The parties have agreed that no issue is presented for determination by the Court with respect to the deficiency determined against Edward and Mardrid Reite Davison for the year 1949, Docket No. 48051, and that certain adjustments which are covered by the stipulated facts may be reflected in a computation under Rule 50.
All of the issues involved in these consolidated proceedings have been disposed of by stipulation except the question whether petitioners have omitted gross income in excess of 25 per cent of the gross income stated in their returns for 1947 and 1948 and have thereby made applicable the 5-year period of limitations provided in section 275 (c), Internal Revenue Code of 1939.
FINDINGS OP PACT.
Some of the facts have been stipulated and are so found.
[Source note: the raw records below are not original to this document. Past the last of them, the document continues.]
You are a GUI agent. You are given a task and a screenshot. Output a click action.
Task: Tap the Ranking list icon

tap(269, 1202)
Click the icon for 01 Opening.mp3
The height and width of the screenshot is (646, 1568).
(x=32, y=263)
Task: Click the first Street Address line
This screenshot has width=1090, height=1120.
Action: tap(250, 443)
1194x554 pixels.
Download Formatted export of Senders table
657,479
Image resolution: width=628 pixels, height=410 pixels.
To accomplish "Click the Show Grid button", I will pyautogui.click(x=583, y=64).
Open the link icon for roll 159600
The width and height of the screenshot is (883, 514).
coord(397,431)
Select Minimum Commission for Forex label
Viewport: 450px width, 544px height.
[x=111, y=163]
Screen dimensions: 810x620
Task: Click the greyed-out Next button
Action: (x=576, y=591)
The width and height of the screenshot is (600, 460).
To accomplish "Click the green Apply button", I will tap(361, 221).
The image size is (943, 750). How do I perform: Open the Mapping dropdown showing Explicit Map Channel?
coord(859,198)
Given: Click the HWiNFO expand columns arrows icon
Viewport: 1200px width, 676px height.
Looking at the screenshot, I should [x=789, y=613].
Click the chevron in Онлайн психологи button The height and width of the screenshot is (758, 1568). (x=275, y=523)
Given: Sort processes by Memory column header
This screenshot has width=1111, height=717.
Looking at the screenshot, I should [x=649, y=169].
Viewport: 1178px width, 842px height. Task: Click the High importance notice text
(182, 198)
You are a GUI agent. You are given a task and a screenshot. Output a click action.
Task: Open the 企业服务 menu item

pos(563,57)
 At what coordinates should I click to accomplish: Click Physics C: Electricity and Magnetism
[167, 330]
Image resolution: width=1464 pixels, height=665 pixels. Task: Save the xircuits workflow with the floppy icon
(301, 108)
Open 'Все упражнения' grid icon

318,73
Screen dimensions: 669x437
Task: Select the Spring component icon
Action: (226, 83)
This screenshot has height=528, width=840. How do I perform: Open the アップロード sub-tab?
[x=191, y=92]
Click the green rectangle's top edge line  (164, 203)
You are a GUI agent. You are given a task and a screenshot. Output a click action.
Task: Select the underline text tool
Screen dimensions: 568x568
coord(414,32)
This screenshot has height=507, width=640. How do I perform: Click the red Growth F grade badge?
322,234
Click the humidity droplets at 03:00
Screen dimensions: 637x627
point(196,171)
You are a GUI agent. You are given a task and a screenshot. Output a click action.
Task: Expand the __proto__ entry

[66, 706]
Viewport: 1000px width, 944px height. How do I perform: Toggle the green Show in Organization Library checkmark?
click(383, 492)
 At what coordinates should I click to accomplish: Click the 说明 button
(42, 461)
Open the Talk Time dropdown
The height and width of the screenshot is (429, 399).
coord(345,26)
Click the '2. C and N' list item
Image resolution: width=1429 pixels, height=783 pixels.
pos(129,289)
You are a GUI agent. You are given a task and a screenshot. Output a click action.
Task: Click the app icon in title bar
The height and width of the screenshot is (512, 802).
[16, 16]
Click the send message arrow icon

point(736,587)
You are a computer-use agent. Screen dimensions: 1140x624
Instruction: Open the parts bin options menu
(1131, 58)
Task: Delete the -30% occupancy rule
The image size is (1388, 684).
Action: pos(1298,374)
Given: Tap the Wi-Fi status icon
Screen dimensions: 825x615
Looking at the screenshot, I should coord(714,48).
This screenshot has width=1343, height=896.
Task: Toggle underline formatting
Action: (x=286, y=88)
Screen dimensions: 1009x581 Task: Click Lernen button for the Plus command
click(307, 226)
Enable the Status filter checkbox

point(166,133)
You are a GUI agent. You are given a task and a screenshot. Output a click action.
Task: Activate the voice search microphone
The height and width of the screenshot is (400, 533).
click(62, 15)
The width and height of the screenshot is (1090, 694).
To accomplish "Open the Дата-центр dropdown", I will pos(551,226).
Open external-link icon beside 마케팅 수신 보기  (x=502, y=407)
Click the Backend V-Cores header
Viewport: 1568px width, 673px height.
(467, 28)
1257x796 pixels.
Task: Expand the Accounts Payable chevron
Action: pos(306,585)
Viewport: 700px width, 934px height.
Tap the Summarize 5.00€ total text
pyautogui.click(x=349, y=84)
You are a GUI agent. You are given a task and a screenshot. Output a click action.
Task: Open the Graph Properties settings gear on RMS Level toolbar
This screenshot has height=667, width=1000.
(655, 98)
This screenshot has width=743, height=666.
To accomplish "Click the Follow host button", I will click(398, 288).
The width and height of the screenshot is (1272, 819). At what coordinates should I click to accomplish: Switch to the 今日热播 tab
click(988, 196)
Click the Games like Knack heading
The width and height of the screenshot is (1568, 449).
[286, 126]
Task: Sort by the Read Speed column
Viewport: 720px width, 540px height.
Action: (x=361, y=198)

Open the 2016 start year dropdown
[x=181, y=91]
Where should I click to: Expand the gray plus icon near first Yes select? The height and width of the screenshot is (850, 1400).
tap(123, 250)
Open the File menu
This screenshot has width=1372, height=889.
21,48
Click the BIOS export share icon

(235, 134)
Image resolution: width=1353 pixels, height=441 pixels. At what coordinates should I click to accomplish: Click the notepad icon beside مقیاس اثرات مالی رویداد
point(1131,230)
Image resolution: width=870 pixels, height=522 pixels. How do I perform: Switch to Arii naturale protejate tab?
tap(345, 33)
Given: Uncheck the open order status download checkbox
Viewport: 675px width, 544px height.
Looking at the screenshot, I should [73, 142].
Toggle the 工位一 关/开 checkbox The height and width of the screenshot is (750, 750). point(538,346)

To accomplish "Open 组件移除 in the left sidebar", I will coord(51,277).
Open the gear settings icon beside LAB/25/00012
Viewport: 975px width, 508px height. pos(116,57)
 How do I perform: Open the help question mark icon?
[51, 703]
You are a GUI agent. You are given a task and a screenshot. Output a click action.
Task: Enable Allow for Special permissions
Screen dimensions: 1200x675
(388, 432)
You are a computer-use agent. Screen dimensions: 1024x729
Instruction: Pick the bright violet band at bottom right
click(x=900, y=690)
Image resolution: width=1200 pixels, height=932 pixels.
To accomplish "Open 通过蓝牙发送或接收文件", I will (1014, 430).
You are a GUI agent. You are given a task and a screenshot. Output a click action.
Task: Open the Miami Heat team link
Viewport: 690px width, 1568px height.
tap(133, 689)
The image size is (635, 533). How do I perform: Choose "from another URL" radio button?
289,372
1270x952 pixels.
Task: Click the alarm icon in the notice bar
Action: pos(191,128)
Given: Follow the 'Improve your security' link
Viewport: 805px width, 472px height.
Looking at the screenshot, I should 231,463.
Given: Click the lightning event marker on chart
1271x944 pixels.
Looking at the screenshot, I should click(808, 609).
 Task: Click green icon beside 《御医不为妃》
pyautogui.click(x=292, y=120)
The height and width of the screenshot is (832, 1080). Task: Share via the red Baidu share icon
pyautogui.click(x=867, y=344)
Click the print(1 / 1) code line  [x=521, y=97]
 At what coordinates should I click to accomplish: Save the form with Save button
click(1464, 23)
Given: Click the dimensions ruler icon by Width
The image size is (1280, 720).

At all times material herein, John and Alvilda Iverson were husband and wife residing in Minot, North Dakota. For the year 1947 each filed a separate individual income tax return with the collector of internal revenue for the district of North Dakota. For the year 1948 John and Alvilda filed a joint return with the collector for the same district. Mardrid Reite Davison, Alvilda’s daughter by a former marriage, filed individual income tax returns for the years 1947 and 1948 with the collector of internal revenue for the district of North Dakota. For the year 1949 Mardrid and her husband, Edward Davison, filed a joint income tax return with the collector of internal revenue for the district of Montana.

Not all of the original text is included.